Task objective: Your response should be every line from the entries that includes the string "computer".

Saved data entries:
____________

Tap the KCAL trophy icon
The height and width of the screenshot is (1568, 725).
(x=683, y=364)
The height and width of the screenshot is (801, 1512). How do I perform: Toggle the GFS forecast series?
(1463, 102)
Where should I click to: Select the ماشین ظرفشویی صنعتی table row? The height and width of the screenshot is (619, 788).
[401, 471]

____________

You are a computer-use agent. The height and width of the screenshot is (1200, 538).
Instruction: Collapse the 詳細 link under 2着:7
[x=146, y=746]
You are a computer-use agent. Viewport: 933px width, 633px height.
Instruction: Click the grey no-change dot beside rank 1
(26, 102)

____________

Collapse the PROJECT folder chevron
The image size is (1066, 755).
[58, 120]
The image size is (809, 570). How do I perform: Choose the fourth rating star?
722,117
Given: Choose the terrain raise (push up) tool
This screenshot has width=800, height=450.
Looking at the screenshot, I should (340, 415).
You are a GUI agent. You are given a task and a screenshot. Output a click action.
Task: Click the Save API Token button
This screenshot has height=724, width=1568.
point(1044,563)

____________

Exercise response:
You are a computer-use agent. The height and width of the screenshot is (1200, 538).
You are a computer-use agent. Viewport: 933px width, 633px height.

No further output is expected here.